_Your assignment:_ Print the entries once more, unchanged.

(Dataset entries)
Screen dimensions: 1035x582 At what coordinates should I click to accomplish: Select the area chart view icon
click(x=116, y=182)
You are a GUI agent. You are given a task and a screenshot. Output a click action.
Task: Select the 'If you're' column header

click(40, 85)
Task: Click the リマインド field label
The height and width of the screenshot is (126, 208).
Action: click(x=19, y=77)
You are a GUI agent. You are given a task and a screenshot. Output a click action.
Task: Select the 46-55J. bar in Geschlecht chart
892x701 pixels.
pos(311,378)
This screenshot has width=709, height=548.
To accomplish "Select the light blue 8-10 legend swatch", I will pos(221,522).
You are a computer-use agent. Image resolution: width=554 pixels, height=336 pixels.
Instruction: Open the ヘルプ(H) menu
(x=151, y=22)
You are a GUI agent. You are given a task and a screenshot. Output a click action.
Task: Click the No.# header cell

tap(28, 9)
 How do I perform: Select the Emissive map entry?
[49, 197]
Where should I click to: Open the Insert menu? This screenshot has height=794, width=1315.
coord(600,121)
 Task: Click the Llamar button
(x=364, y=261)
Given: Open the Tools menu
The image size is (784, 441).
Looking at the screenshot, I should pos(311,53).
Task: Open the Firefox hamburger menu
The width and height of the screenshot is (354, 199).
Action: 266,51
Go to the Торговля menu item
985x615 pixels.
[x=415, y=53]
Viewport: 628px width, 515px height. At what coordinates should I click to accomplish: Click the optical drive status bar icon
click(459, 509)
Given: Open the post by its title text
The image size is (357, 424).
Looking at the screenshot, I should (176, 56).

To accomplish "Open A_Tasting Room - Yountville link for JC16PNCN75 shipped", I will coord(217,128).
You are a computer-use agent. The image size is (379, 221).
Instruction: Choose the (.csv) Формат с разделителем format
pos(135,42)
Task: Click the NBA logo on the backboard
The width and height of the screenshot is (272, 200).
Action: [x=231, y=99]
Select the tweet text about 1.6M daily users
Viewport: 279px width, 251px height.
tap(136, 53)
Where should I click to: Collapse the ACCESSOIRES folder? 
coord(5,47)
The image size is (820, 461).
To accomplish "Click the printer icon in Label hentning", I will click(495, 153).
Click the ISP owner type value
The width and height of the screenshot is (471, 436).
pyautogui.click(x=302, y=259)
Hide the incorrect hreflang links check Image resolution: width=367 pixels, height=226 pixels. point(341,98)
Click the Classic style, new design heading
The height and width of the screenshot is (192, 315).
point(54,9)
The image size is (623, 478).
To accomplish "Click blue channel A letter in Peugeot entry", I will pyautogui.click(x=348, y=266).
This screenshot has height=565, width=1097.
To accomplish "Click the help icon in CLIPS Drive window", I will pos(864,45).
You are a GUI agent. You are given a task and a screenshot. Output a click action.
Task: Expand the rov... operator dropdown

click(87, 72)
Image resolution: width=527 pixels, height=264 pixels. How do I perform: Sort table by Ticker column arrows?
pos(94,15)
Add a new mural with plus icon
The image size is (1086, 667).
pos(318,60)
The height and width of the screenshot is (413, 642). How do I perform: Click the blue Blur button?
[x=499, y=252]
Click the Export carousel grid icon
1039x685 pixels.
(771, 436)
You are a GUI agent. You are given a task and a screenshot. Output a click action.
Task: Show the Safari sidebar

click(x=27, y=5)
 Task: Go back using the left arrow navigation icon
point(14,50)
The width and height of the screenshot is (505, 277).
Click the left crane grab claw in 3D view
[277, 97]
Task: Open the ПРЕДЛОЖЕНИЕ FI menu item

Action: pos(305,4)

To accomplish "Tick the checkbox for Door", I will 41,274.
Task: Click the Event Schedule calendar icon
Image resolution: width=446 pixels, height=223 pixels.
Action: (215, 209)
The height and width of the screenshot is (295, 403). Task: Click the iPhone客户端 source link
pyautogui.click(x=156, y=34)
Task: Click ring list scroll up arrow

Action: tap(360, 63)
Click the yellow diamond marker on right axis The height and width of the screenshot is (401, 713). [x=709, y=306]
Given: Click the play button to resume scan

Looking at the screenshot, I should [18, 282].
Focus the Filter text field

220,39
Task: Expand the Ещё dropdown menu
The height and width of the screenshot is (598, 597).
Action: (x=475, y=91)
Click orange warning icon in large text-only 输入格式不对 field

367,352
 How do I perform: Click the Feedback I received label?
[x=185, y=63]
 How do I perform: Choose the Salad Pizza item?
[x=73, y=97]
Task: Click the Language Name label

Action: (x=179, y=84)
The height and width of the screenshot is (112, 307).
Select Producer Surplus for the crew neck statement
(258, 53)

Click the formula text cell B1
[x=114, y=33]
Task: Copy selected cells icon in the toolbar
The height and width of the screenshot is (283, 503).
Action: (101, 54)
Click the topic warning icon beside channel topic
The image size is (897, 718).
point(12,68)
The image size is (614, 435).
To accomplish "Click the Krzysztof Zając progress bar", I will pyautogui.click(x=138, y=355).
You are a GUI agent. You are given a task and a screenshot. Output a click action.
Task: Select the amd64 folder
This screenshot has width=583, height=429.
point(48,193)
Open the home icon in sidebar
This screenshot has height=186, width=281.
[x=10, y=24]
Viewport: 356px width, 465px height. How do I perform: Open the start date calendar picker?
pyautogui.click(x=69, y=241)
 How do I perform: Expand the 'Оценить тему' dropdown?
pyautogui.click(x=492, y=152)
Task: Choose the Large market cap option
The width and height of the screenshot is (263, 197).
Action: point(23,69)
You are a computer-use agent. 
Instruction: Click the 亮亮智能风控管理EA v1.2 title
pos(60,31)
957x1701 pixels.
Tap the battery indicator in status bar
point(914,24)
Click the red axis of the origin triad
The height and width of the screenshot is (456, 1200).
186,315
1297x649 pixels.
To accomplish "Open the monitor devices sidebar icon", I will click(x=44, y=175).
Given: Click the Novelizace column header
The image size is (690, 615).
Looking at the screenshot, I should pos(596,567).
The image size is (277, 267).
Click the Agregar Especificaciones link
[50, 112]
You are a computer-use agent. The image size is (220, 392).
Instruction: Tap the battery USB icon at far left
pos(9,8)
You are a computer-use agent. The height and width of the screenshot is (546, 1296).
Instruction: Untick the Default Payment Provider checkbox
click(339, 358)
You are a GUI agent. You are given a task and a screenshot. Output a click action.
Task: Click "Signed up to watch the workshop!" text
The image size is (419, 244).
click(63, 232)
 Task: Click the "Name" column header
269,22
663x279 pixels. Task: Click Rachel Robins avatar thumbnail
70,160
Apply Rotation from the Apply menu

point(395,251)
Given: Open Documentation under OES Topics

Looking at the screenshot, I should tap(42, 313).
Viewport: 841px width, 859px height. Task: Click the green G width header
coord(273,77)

_Solution:_
Screen dimensions: 1035x582 At what coordinates should I click to accomplish: Select the area chart view icon
click(x=116, y=182)
You are a GUI agent. You are given a task and a screenshot. Output a click action.
Task: Select the 'If you're' column header

click(40, 85)
Task: Click the リマインド field label
The height and width of the screenshot is (126, 208).
Action: click(x=19, y=77)
You are a GUI agent. You are given a task and a screenshot. Output a click action.
Task: Select the 46-55J. bar in Geschlecht chart
892x701 pixels.
pos(311,378)
This screenshot has width=709, height=548.
To accomplish "Select the light blue 8-10 legend swatch", I will pos(221,522).
You are a computer-use agent. Image resolution: width=554 pixels, height=336 pixels.
Instruction: Open the ヘルプ(H) menu
(x=151, y=22)
You are a GUI agent. You are given a task and a screenshot. Output a click action.
Task: Click the No.# header cell

tap(28, 9)
 How do I perform: Select the Emissive map entry?
[49, 197]
Where should I click to: Open the Insert menu? This screenshot has height=794, width=1315.
coord(600,121)
 Task: Click the Llamar button
(x=364, y=261)
Given: Open the Tools menu
The image size is (784, 441).
Looking at the screenshot, I should pos(311,53).
Task: Open the Firefox hamburger menu
The width and height of the screenshot is (354, 199).
Action: 266,51
Go to the Торговля menu item
985x615 pixels.
[x=415, y=53]
Viewport: 628px width, 515px height. At what coordinates should I click to accomplish: Click the optical drive status bar icon
click(459, 509)
Given: Open the post by its title text
The image size is (357, 424).
Looking at the screenshot, I should (176, 56).

To accomplish "Open A_Tasting Room - Yountville link for JC16PNCN75 shipped", I will coord(217,128).
You are a computer-use agent. The image size is (379, 221).
Instruction: Choose the (.csv) Формат с разделителем format
pos(135,42)
Task: Click the NBA logo on the backboard
The width and height of the screenshot is (272, 200).
Action: [x=231, y=99]
Select the tweet text about 1.6M daily users
Viewport: 279px width, 251px height.
tap(136, 53)
Where should I click to: Collapse the ACCESSOIRES folder? 
coord(5,47)
The image size is (820, 461).
To accomplish "Click the printer icon in Label hentning", I will click(495, 153).
Click the ISP owner type value
The width and height of the screenshot is (471, 436).
pyautogui.click(x=302, y=259)
Hide the incorrect hreflang links check Image resolution: width=367 pixels, height=226 pixels. point(341,98)
Click the Classic style, new design heading
The height and width of the screenshot is (192, 315).
point(54,9)
The image size is (623, 478).
To accomplish "Click blue channel A letter in Peugeot entry", I will pyautogui.click(x=348, y=266).
This screenshot has height=565, width=1097.
To accomplish "Click the help icon in CLIPS Drive window", I will pos(864,45).
You are a GUI agent. You are given a task and a screenshot. Output a click action.
Task: Expand the rov... operator dropdown

click(87, 72)
Image resolution: width=527 pixels, height=264 pixels. How do I perform: Sort table by Ticker column arrows?
pos(94,15)
Add a new mural with plus icon
The image size is (1086, 667).
pos(318,60)
The height and width of the screenshot is (413, 642). How do I perform: Click the blue Blur button?
[x=499, y=252]
Click the Export carousel grid icon
1039x685 pixels.
(771, 436)
You are a GUI agent. You are given a task and a screenshot. Output a click action.
Task: Show the Safari sidebar

click(x=27, y=5)
 Task: Go back using the left arrow navigation icon
point(14,50)
The width and height of the screenshot is (505, 277).
Click the left crane grab claw in 3D view
[277, 97]
Task: Open the ПРЕДЛОЖЕНИЕ FI menu item

Action: pos(305,4)

To accomplish "Tick the checkbox for Door", I will 41,274.
Task: Click the Event Schedule calendar icon
Image resolution: width=446 pixels, height=223 pixels.
Action: (215, 209)
The height and width of the screenshot is (295, 403). Task: Click the iPhone客户端 source link
pyautogui.click(x=156, y=34)
Task: Click ring list scroll up arrow

Action: tap(360, 63)
Click the yellow diamond marker on right axis The height and width of the screenshot is (401, 713). [x=709, y=306]
Given: Click the play button to resume scan

Looking at the screenshot, I should [18, 282].
Focus the Filter text field

220,39
Task: Expand the Ещё dropdown menu
The height and width of the screenshot is (598, 597).
Action: (x=475, y=91)
Click orange warning icon in large text-only 输入格式不对 field

367,352
 How do I perform: Click the Feedback I received label?
[x=185, y=63]
 How do I perform: Choose the Salad Pizza item?
[x=73, y=97]
Task: Click the Language Name label

Action: (x=179, y=84)
The height and width of the screenshot is (112, 307).
Select Producer Surplus for the crew neck statement
(258, 53)

Click the formula text cell B1
[x=114, y=33]
Task: Copy selected cells icon in the toolbar
The height and width of the screenshot is (283, 503).
Action: (101, 54)
Click the topic warning icon beside channel topic
The image size is (897, 718).
point(12,68)
The image size is (614, 435).
To accomplish "Click the Krzysztof Zając progress bar", I will pyautogui.click(x=138, y=355).
You are a GUI agent. You are given a task and a screenshot. Output a click action.
Task: Select the amd64 folder
This screenshot has width=583, height=429.
point(48,193)
Open the home icon in sidebar
This screenshot has height=186, width=281.
[x=10, y=24]
Viewport: 356px width, 465px height. How do I perform: Open the start date calendar picker?
pyautogui.click(x=69, y=241)
 How do I perform: Expand the 'Оценить тему' dropdown?
pyautogui.click(x=492, y=152)
Task: Choose the Large market cap option
The width and height of the screenshot is (263, 197).
Action: point(23,69)
You are a computer-use agent. 
Instruction: Click the 亮亮智能风控管理EA v1.2 title
pos(60,31)
957x1701 pixels.
Tap the battery indicator in status bar
point(914,24)
Click the red axis of the origin triad
The height and width of the screenshot is (456, 1200).
186,315
1297x649 pixels.
To accomplish "Open the monitor devices sidebar icon", I will click(x=44, y=175).
Given: Click the Novelizace column header
The image size is (690, 615).
Looking at the screenshot, I should pos(596,567).
The image size is (277, 267).
Click the Agregar Especificaciones link
[50, 112]
You are a computer-use agent. The image size is (220, 392).
Instruction: Tap the battery USB icon at far left
pos(9,8)
You are a computer-use agent. The height and width of the screenshot is (546, 1296).
Instruction: Untick the Default Payment Provider checkbox
click(339, 358)
You are a GUI agent. You are given a task and a screenshot. Output a click action.
Task: Click "Signed up to watch the workshop!" text
The image size is (419, 244).
click(63, 232)
 Task: Click the "Name" column header
269,22
663x279 pixels. Task: Click Rachel Robins avatar thumbnail
70,160
Apply Rotation from the Apply menu

point(395,251)
Given: Open Documentation under OES Topics

Looking at the screenshot, I should tap(42, 313).
Viewport: 841px width, 859px height. Task: Click the green G width header
coord(273,77)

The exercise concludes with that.